Kenya’s capital, Nairobi, is geared up for the visit of the country’s most famous son, U.S. President Barack Obama.
And the city is sparing no expense.
A “beautification” project has been in process for months. The city’s streets were cleared up. Roads were repaired, flowers planted, signs painted and security cameras installed throughout the bustling capital at the expense of the city.
Leah Oyake-Ombis, chief environment officer for the Nairobi City Council, said the effort is about more than just welcoming one visitor and will have a lasting impact.
“I think for Nairobi and especially as concerns the environmental services or rather activities you are currently seeing us doing at the moment, we are not specifically or primarily doing them for the coming of the American president,” she said.
Oyake-Ombis said many of these improvement plans were already in place but were fast-tracked ahead of the president’s arrival.
A woman sweeps next to a billboard displaying pictures of Kenya's President Uhuru Kenyatta (L) and visiting U.S. President Barack Obama, who is expected to arrive for a three-day state visit, in Kenya's capital Nairobi, July 24, 2015.
Still, the people of Nairobi do hope the president will make some pronouncements that will benefit the country and the city.

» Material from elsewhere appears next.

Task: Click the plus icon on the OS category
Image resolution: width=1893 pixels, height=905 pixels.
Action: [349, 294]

“Turning such kind of pronouncements into realities of programs are going to start from Nairobi, so Nairobi is like the springboard of whatever good will come with the visit,” Oyake-Ombis said.

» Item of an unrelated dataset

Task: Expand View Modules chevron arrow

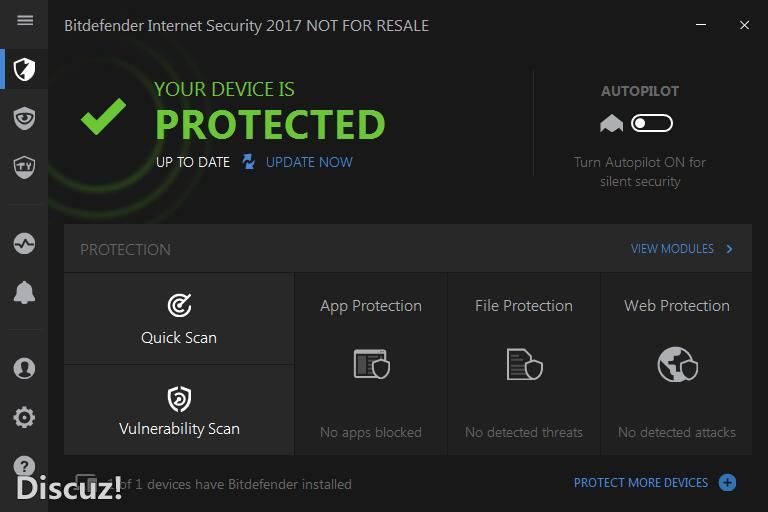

The city of more than four-million people faces enormous civic challenges from congested roads to extreme poverty. It is more than what a little paint can fix.
It is busy, chaotic a little messy and desperately in need of a facelift. While the U.S. President is unlikely to see this part of the city, residents here say any improvement is a good thing.

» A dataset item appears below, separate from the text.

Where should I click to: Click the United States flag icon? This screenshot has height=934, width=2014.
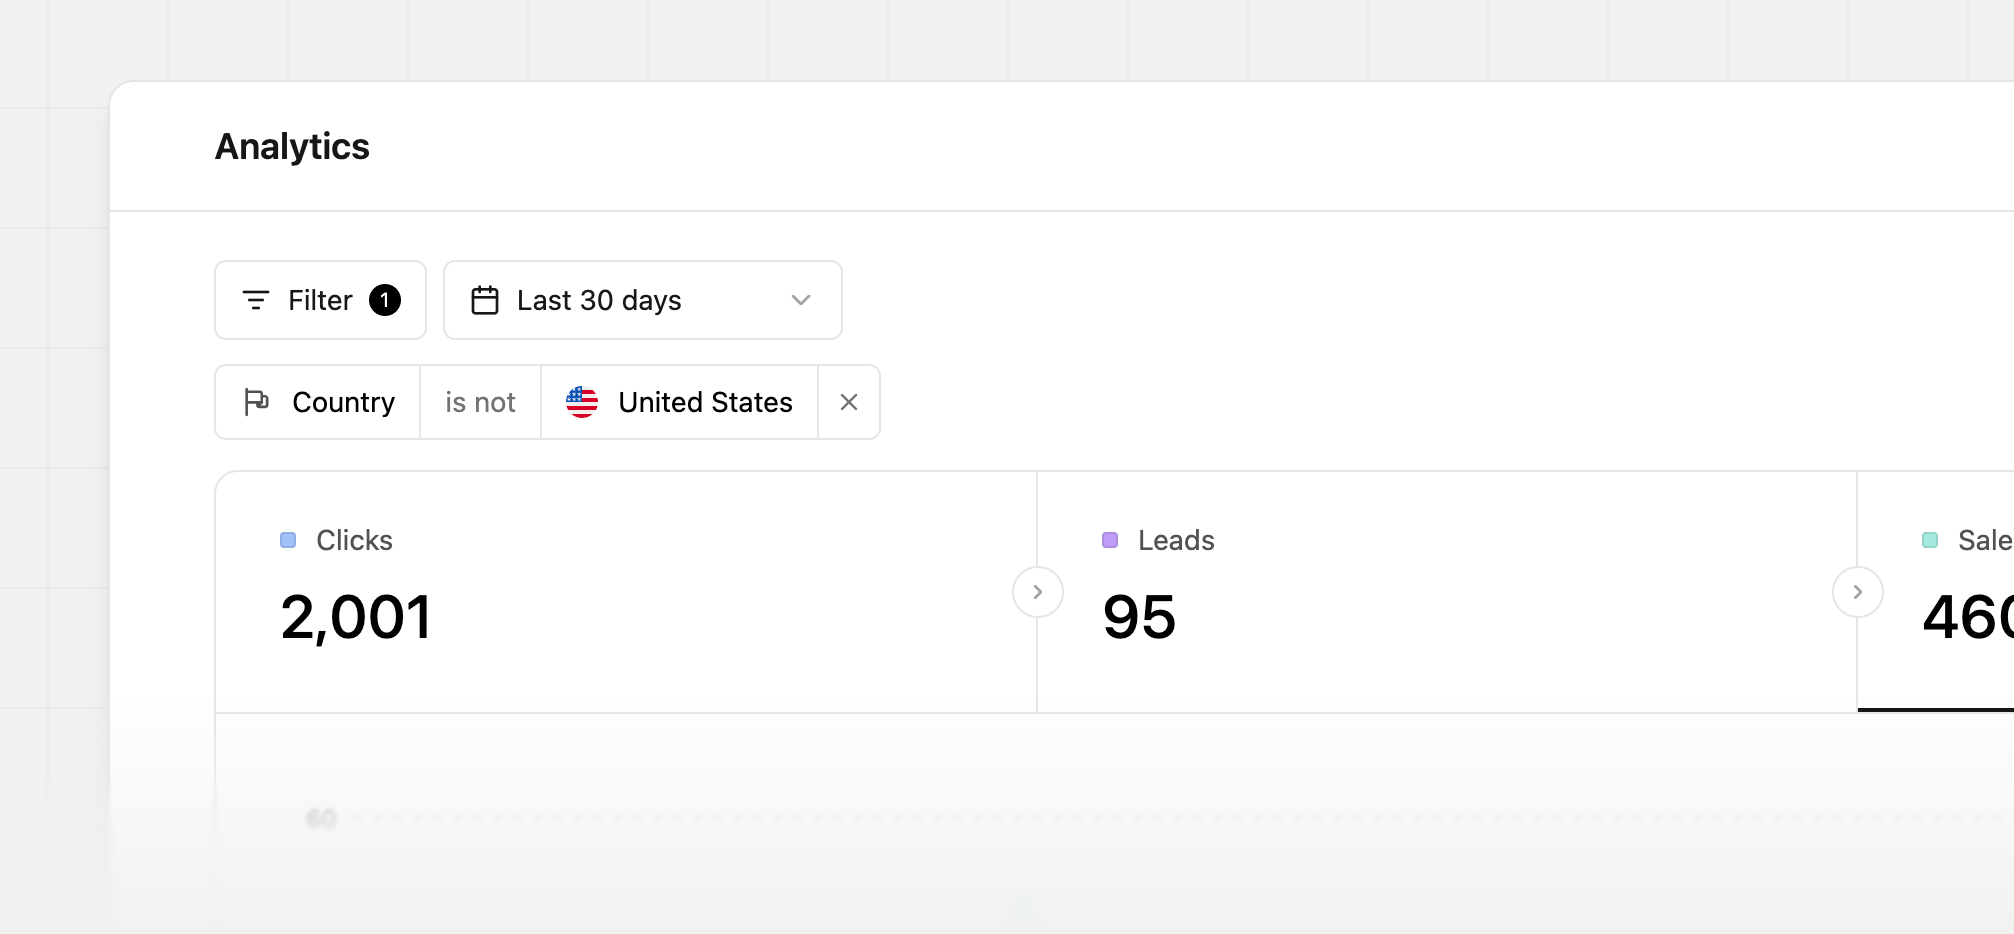[582, 402]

“They want to make it clean for the people who are coming to visit the country to see it more clean,” said James Onya’ncha, a Nairobi resident. “But my wish is to let them continue the way they are doing at the moment, we need it to be clean and more beautiful the way it used to be before.”
A student, who gave her name as Jackie, said: “For now, they’re doing fine because they’re making the roads and everything, so I think it’s an amazing job that they’re doing.”
Not everyone is as enthusiastic. Some have said the money spent on the visit could be put to better use.
“Like now the county commissioner of Nairobi, he’s trying to prepare all this -- those are just face show,” said Simon Ng’anga, a retired Army officer. “He’s wasting a lot of money. People need that money to improve the Mathare area, or the Wanainchi (working class people) who are below. So they should be given that money to improve their standard.”